Hubo un tiempo en que todo era un inmenso descampado.

Hoy casi no hay peatones: se ve a una filipina con un pequinés. Se ve a una filipina que empuja a un viejo en silla de ruedas. Y luego se ve a una filipina que se protege de tres niños teutones. También se ven escuelas millonarias, restaurantes que son mansiones y mujeres que se tambalean. Nos detenemos en un cruce y dos mujeres muy esbeltas y muy perfumadas hacen microaspavientos. Nos ponemos a su altura y una le dice a la otra:

—No te preocupes, si tienes que salir y le has dado el día libre a tu filipina, yo te presto a la mía.
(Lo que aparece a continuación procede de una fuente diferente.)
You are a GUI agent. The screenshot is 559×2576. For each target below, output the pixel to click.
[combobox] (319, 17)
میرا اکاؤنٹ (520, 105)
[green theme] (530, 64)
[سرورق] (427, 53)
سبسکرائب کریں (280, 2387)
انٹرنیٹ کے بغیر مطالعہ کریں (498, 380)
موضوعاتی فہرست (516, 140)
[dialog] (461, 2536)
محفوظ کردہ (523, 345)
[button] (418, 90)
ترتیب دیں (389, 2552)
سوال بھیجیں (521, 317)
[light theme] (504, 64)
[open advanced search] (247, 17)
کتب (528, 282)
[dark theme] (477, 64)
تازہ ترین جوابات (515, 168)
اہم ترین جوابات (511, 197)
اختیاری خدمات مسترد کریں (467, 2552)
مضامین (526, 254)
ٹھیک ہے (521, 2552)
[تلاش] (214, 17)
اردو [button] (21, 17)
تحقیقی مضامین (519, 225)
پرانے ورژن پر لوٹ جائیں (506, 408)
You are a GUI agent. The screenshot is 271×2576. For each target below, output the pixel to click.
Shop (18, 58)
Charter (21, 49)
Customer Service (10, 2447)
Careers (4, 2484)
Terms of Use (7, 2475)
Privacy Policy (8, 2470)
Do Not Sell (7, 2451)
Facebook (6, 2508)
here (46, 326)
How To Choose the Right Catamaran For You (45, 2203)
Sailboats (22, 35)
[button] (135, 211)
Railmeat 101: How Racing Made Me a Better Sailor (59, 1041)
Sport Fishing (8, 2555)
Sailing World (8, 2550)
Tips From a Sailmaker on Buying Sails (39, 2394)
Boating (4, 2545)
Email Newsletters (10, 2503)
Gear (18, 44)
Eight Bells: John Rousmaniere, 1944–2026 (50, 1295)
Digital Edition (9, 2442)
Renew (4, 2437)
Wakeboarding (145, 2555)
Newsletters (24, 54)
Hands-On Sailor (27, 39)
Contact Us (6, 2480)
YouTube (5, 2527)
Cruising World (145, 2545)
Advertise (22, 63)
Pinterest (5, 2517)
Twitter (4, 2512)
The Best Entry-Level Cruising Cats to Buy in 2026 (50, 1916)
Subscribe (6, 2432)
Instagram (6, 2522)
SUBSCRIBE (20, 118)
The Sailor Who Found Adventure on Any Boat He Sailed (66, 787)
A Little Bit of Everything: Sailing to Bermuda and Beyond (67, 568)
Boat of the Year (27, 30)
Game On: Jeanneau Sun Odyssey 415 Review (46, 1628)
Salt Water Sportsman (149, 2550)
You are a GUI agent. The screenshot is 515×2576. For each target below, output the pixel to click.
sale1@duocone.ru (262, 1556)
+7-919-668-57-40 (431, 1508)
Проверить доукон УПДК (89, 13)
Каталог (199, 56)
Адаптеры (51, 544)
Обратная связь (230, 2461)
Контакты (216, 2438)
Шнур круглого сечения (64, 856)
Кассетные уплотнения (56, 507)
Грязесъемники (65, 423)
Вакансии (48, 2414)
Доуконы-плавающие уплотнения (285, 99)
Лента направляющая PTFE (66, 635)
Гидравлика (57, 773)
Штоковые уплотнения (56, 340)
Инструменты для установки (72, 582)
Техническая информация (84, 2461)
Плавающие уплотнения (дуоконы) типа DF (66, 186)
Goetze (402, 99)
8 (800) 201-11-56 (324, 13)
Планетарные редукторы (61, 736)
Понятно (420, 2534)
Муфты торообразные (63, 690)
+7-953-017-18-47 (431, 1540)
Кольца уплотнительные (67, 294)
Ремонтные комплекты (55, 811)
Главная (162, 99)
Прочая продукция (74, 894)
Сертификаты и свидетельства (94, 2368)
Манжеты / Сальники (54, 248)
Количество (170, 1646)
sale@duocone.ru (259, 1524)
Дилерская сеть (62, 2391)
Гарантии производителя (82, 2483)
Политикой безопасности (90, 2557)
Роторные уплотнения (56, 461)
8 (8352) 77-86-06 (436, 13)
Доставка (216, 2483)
La avenida Tibidabo es una rampa severa y Daniel resopla como si buscara un paréntesis o un pino. Sigue el curso de la calle, que dobla un poco a la derecha. Al salir de la curva se ve un todoterreno aparcado en mitad de la calzada. Es un vehículo negro y reluciente como los zapatos de un nazi. Parece blindado y tiene las lunetas tintadas. Se abre la puerta del copiloto y se ven unas piernas largas y delgadas, unas medias de nylon oscuras que anteceden a una cintura del diámetro de un cereal, una cadera efímera como los noventa. Y luego el estómago plano, la blusa azul, el cuello bronceado, las mejillas irreales y la nariz operada. Es una mujer rubia. Podría ser de plástico. Lleva gafas de sol italianas y huele a Suiza. Lleva a un pequeño trepador rubio colgado de los brazos. Su hijo. Dani la saluda. Ella parece muy estreñida cuando sonríe. Él parece un samurái.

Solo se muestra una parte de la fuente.